> [PROBLEMA]: Convierte en una lista JSON de cadenas el material que va desde la línea que contiene "Terms of use (253, 787)" hasta la línea que contiene "amenities (172, 43)", incluidas ambas. Pon una cadena por línea y deja fuera las líneas en blanco.

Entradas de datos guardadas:
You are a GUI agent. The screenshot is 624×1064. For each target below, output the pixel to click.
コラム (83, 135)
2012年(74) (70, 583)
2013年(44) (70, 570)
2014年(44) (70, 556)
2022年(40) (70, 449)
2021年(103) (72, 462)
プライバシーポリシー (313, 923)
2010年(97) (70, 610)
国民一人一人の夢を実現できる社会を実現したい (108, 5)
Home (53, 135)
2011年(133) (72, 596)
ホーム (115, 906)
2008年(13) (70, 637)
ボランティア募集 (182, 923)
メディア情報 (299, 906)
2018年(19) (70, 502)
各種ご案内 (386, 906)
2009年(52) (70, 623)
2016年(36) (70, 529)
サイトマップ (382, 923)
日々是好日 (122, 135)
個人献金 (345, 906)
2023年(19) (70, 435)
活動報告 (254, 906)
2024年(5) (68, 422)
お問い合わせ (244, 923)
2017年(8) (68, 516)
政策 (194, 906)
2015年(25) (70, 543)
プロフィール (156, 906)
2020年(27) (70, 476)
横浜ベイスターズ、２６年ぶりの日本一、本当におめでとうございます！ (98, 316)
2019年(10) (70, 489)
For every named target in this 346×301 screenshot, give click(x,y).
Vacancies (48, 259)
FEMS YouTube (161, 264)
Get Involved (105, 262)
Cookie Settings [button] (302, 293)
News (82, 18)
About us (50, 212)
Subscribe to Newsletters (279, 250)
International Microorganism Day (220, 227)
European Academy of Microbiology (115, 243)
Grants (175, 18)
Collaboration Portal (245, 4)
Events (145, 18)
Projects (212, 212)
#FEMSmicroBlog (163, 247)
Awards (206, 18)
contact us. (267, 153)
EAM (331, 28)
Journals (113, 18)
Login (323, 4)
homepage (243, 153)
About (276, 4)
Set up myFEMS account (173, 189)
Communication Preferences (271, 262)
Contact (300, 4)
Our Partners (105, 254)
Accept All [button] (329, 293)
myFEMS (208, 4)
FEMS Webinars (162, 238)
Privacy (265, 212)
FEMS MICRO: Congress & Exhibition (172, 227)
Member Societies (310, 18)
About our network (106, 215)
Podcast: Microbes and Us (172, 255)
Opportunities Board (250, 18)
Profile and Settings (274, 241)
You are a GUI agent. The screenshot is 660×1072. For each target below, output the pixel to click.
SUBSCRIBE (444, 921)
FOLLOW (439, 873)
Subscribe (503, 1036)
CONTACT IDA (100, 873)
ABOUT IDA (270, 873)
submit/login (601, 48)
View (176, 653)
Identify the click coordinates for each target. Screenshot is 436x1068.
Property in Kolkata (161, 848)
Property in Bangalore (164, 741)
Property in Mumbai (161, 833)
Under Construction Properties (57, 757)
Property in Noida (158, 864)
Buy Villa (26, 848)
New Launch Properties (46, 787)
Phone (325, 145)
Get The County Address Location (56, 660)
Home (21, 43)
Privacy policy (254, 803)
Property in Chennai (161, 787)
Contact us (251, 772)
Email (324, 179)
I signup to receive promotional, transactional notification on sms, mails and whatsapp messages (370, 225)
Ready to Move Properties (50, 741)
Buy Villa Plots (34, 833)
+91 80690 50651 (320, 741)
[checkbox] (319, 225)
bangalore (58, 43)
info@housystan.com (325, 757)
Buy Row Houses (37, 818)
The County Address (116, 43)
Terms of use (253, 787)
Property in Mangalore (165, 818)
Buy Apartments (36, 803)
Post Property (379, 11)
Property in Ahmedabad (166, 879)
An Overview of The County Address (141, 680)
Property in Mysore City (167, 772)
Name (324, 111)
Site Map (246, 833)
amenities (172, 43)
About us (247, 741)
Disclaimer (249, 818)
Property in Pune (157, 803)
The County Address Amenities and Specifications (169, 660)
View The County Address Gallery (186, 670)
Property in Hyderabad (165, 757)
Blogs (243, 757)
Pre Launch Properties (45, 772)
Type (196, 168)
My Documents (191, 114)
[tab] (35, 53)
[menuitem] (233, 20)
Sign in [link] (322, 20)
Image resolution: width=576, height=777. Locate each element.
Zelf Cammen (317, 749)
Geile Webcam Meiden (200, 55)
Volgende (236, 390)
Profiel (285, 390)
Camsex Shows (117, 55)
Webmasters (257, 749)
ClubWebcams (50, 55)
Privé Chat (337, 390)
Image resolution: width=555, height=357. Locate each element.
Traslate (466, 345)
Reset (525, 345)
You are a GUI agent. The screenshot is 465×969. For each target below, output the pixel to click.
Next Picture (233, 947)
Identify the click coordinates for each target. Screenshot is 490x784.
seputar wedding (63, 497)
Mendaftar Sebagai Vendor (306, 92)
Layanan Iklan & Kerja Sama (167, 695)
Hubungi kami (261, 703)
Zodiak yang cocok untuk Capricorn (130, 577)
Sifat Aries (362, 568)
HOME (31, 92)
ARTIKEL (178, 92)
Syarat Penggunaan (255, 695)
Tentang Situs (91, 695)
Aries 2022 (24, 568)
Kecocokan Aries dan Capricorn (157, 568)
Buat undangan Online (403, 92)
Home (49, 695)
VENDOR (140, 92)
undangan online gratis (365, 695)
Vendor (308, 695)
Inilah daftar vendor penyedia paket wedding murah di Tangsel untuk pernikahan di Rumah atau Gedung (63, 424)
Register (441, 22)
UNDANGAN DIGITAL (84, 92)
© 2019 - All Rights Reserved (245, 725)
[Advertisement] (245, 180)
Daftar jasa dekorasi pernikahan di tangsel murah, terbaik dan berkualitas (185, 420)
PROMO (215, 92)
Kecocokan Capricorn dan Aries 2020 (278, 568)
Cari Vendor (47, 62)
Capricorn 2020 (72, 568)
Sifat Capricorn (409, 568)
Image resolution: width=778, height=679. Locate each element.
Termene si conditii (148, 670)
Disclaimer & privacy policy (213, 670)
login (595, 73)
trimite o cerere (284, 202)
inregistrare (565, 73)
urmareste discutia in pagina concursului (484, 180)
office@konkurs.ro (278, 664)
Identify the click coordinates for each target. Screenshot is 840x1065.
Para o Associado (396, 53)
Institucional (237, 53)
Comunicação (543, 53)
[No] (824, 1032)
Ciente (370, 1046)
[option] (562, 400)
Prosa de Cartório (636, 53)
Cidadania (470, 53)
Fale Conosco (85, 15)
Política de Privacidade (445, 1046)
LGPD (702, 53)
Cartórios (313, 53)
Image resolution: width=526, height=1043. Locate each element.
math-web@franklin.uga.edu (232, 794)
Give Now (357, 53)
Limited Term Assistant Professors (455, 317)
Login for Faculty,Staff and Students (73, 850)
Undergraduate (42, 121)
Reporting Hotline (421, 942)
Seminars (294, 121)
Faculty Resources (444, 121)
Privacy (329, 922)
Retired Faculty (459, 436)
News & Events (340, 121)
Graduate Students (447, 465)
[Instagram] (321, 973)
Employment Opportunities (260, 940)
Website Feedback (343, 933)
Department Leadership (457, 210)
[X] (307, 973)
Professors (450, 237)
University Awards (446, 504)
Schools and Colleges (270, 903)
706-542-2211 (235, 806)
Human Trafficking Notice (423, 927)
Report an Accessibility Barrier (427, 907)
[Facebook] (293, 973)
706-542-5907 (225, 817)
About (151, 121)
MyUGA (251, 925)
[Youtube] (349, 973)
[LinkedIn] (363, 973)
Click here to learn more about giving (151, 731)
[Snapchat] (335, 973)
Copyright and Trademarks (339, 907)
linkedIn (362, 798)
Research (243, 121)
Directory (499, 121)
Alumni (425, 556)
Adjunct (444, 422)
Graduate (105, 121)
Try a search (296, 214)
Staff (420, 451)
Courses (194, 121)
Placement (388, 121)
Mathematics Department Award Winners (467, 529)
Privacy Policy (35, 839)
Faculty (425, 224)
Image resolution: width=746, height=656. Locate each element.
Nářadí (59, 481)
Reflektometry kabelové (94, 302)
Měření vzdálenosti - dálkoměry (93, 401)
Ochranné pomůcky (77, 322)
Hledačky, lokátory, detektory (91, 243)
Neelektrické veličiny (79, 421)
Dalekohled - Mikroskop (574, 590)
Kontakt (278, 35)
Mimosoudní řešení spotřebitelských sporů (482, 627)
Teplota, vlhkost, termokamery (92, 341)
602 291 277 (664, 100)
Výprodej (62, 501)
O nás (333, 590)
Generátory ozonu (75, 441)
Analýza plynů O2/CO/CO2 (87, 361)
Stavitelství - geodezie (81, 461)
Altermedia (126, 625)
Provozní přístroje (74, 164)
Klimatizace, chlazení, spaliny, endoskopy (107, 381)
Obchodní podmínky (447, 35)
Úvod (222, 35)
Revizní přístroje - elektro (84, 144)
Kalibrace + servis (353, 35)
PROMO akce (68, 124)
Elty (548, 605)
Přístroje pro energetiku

> [LA SOLUCIÓN]:
[
  "Terms of use (253, 787)",
  "Property in Mangalore (165, 818)",
  "Buy Apartments (36, 803)",
  "Post Property (379, 11)",
  "Property in Ahmedabad (166, 879)",
  "An Overview of The County Address (141, 680)",
  "Property in Mysore City (167, 772)",
  "Name (324, 111)",
  "Site Map (246, 833)",
  "amenities (172, 43)"
]